### Source records
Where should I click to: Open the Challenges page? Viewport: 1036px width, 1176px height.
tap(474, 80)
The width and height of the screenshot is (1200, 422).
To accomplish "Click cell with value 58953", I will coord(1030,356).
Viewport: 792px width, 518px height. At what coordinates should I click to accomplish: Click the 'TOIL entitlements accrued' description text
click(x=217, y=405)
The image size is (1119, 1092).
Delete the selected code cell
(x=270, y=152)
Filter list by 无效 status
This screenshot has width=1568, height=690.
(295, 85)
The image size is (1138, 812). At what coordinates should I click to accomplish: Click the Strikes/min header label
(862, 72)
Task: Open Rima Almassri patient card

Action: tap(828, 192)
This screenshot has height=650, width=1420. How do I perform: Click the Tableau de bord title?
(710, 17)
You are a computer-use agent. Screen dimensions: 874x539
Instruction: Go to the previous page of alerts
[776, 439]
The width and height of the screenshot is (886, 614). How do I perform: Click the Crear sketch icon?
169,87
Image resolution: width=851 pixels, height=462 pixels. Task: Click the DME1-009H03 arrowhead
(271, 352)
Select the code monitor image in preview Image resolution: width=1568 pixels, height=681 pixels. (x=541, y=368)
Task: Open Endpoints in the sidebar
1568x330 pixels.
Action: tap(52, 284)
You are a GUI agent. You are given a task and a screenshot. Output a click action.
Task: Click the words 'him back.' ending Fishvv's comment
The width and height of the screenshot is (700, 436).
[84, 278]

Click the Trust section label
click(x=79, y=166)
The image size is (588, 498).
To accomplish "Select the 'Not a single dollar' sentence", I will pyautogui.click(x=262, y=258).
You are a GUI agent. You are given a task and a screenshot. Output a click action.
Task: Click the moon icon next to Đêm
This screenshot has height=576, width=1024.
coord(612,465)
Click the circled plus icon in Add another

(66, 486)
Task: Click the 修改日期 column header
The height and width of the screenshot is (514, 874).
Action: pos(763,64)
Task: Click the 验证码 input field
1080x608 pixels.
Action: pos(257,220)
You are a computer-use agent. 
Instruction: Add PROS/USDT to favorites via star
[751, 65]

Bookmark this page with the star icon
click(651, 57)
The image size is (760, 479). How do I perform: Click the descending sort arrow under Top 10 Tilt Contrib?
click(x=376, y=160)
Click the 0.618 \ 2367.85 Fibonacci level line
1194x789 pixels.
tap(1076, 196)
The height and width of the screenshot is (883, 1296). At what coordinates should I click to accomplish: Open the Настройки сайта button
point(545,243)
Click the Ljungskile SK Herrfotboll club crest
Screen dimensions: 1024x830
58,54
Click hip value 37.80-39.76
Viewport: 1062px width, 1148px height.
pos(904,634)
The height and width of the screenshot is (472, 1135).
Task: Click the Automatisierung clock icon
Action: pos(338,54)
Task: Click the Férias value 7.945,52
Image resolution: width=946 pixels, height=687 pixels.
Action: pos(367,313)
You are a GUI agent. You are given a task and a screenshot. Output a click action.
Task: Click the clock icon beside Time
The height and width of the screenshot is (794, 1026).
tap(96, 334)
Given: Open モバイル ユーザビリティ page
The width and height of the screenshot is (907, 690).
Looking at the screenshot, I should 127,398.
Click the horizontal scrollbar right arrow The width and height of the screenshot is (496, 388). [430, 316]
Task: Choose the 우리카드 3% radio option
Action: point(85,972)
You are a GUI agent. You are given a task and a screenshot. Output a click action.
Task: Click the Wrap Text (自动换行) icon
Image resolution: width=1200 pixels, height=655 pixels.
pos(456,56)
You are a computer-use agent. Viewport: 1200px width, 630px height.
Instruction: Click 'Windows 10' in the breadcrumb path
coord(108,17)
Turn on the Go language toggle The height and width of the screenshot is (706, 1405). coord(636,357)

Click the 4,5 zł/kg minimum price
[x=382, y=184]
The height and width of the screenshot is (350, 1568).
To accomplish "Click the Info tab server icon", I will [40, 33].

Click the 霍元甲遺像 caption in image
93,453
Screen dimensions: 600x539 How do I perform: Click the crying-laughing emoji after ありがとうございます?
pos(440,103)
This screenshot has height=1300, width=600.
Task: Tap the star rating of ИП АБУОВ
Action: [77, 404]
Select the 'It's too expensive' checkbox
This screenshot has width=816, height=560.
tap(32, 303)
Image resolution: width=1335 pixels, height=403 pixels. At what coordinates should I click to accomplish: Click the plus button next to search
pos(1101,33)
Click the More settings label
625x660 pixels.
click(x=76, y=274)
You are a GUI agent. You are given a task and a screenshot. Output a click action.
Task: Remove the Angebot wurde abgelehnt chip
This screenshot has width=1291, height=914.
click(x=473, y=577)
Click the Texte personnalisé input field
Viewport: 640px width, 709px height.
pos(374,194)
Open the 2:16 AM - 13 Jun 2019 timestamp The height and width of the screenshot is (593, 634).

### EXERCISE BRIEF
Write the entries above out again. Match them exactly.

### ANSWER SECTION
Where should I click to: Open the Challenges page? Viewport: 1036px width, 1176px height.
tap(474, 80)
The width and height of the screenshot is (1200, 422).
To accomplish "Click cell with value 58953", I will coord(1030,356).
Viewport: 792px width, 518px height. At what coordinates should I click to accomplish: Click the 'TOIL entitlements accrued' description text
click(x=217, y=405)
The image size is (1119, 1092).
Delete the selected code cell
(x=270, y=152)
Filter list by 无效 status
This screenshot has width=1568, height=690.
(295, 85)
The image size is (1138, 812). At what coordinates should I click to accomplish: Click the Strikes/min header label
(862, 72)
Task: Open Rima Almassri patient card

Action: tap(828, 192)
This screenshot has height=650, width=1420. How do I perform: Click the Tableau de bord title?
(710, 17)
You are a computer-use agent. Screen dimensions: 874x539
Instruction: Go to the previous page of alerts
[776, 439]
The width and height of the screenshot is (886, 614). How do I perform: Click the Crear sketch icon?
169,87
Image resolution: width=851 pixels, height=462 pixels. Task: Click the DME1-009H03 arrowhead
(271, 352)
Select the code monitor image in preview Image resolution: width=1568 pixels, height=681 pixels. (x=541, y=368)
Task: Open Endpoints in the sidebar
1568x330 pixels.
Action: tap(52, 284)
You are a GUI agent. You are given a task and a screenshot. Output a click action.
Task: Click the words 'him back.' ending Fishvv's comment
The width and height of the screenshot is (700, 436).
[84, 278]

Click the Trust section label
click(x=79, y=166)
The image size is (588, 498).
To accomplish "Select the 'Not a single dollar' sentence", I will pyautogui.click(x=262, y=258).
You are a GUI agent. You are given a task and a screenshot. Output a click action.
Task: Click the moon icon next to Đêm
This screenshot has height=576, width=1024.
coord(612,465)
Click the circled plus icon in Add another

(66, 486)
Task: Click the 修改日期 column header
The height and width of the screenshot is (514, 874).
Action: pos(763,64)
Task: Click the 验证码 input field
1080x608 pixels.
Action: pos(257,220)
You are a computer-use agent. 
Instruction: Add PROS/USDT to favorites via star
[751, 65]

Bookmark this page with the star icon
click(651, 57)
The image size is (760, 479). How do I perform: Click the descending sort arrow under Top 10 Tilt Contrib?
click(x=376, y=160)
Click the 0.618 \ 2367.85 Fibonacci level line
1194x789 pixels.
tap(1076, 196)
The height and width of the screenshot is (883, 1296). At what coordinates should I click to accomplish: Open the Настройки сайта button
point(545,243)
Click the Ljungskile SK Herrfotboll club crest
Screen dimensions: 1024x830
58,54
Click hip value 37.80-39.76
Viewport: 1062px width, 1148px height.
pos(904,634)
The height and width of the screenshot is (472, 1135).
Task: Click the Automatisierung clock icon
Action: pos(338,54)
Task: Click the Férias value 7.945,52
Image resolution: width=946 pixels, height=687 pixels.
Action: pos(367,313)
You are a GUI agent. You are given a task and a screenshot. Output a click action.
Task: Click the clock icon beside Time
The height and width of the screenshot is (794, 1026).
tap(96, 334)
Given: Open モバイル ユーザビリティ page
The width and height of the screenshot is (907, 690).
Looking at the screenshot, I should 127,398.
Click the horizontal scrollbar right arrow The width and height of the screenshot is (496, 388). [430, 316]
Task: Choose the 우리카드 3% radio option
Action: point(85,972)
You are a GUI agent. You are given a task and a screenshot. Output a click action.
Task: Click the Wrap Text (自动换行) icon
Image resolution: width=1200 pixels, height=655 pixels.
pos(456,56)
You are a computer-use agent. Viewport: 1200px width, 630px height.
Instruction: Click 'Windows 10' in the breadcrumb path
coord(108,17)
Turn on the Go language toggle The height and width of the screenshot is (706, 1405). coord(636,357)

Click the 4,5 zł/kg minimum price
[x=382, y=184]
The height and width of the screenshot is (350, 1568).
To accomplish "Click the Info tab server icon", I will [40, 33].

Click the 霍元甲遺像 caption in image
93,453
Screen dimensions: 600x539 How do I perform: Click the crying-laughing emoji after ありがとうございます?
pos(440,103)
This screenshot has height=1300, width=600.
Task: Tap the star rating of ИП АБУОВ
Action: [77, 404]
Select the 'It's too expensive' checkbox
This screenshot has width=816, height=560.
tap(32, 303)
Image resolution: width=1335 pixels, height=403 pixels. At what coordinates should I click to accomplish: Click the plus button next to search
pos(1101,33)
Click the More settings label
625x660 pixels.
click(x=76, y=274)
You are a GUI agent. You are given a task and a screenshot. Output a click action.
Task: Remove the Angebot wurde abgelehnt chip
This screenshot has width=1291, height=914.
click(x=473, y=577)
Click the Texte personnalisé input field
Viewport: 640px width, 709px height.
pos(374,194)
Open the 2:16 AM - 13 Jun 2019 timestamp The height and width of the screenshot is (593, 634).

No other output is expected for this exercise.